● **ACTIVITY**
Transcribe the data exactly.

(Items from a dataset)
■ ■ ■ ■ ■

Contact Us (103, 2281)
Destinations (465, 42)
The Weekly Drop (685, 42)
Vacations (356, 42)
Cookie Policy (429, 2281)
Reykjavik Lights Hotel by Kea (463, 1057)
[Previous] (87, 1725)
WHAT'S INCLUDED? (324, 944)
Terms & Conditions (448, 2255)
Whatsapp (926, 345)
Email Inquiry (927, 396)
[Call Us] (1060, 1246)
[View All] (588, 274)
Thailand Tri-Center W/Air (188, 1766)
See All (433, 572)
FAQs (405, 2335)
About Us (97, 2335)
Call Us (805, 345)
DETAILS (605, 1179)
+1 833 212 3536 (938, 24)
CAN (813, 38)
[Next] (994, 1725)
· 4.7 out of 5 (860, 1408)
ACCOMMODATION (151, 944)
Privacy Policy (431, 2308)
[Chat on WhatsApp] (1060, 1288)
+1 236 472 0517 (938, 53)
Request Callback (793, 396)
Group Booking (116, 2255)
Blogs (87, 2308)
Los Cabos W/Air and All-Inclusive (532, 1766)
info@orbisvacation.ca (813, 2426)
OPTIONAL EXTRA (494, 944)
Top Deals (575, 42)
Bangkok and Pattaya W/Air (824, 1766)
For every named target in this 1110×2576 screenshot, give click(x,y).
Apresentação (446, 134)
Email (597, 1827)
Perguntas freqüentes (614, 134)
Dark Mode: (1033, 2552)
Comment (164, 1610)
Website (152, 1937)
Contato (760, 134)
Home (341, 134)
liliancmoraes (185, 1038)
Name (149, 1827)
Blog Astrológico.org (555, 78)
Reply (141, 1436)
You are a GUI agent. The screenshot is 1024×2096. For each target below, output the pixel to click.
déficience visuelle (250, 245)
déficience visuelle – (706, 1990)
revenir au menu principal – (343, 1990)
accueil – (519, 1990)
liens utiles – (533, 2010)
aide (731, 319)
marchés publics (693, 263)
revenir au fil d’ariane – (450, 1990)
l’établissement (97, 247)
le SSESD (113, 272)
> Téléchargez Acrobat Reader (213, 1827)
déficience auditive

■ ■ ■ ■ ■

● **TASK RESULT**
Contact Us (103, 2281)
Destinations (465, 42)
The Weekly Drop (685, 42)
Vacations (356, 42)
Cookie Policy (429, 2281)
Reykjavik Lights Hotel by Kea (463, 1057)
[Previous] (87, 1725)
WHAT'S INCLUDED? (324, 944)
Terms & Conditions (448, 2255)
Whatsapp (926, 345)
Email Inquiry (927, 396)
[Call Us] (1060, 1246)
[View All] (588, 274)
Thailand Tri-Center W/Air (188, 1766)
See All (433, 572)
FAQs (405, 2335)
About Us (97, 2335)
Call Us (805, 345)
DETAILS (605, 1179)
+1 833 212 3536 (938, 24)
CAN (813, 38)
[Next] (994, 1725)
· 4.7 out of 5 (860, 1408)
ACCOMMODATION (151, 944)
Privacy Policy (431, 2308)
[Chat on WhatsApp] (1060, 1288)
+1 236 472 0517 (938, 53)
Request Callback (793, 396)
Group Booking (116, 2255)
Blogs (87, 2308)
Los Cabos W/Air and All-Inclusive (532, 1766)
info@orbisvacation.ca (813, 2426)
OPTIONAL EXTRA (494, 944)
Top Deals (575, 42)
Bangkok and Pattaya W/Air (824, 1766)
For every named target in this 1110×2576 screenshot, give click(x,y).
Apresentação (446, 134)
Email (597, 1827)
Perguntas freqüentes (614, 134)
Dark Mode: (1033, 2552)
Comment (164, 1610)
Website (152, 1937)
Contato (760, 134)
Home (341, 134)
liliancmoraes (185, 1038)
Name (149, 1827)
Blog Astrológico.org (555, 78)
Reply (141, 1436)
You are a GUI agent. The screenshot is 1024×2096. For each target below, output the pixel to click.
déficience visuelle (250, 245)
déficience visuelle – (706, 1990)
revenir au menu principal – (343, 1990)
accueil – (519, 1990)
liens utiles – (533, 2010)
aide (731, 319)
marchés publics (693, 263)
revenir au fil d’ariane – (450, 1990)
l’établissement (97, 247)
le SSESD (113, 272)
> Téléchargez Acrobat Reader (213, 1827)
déficience auditive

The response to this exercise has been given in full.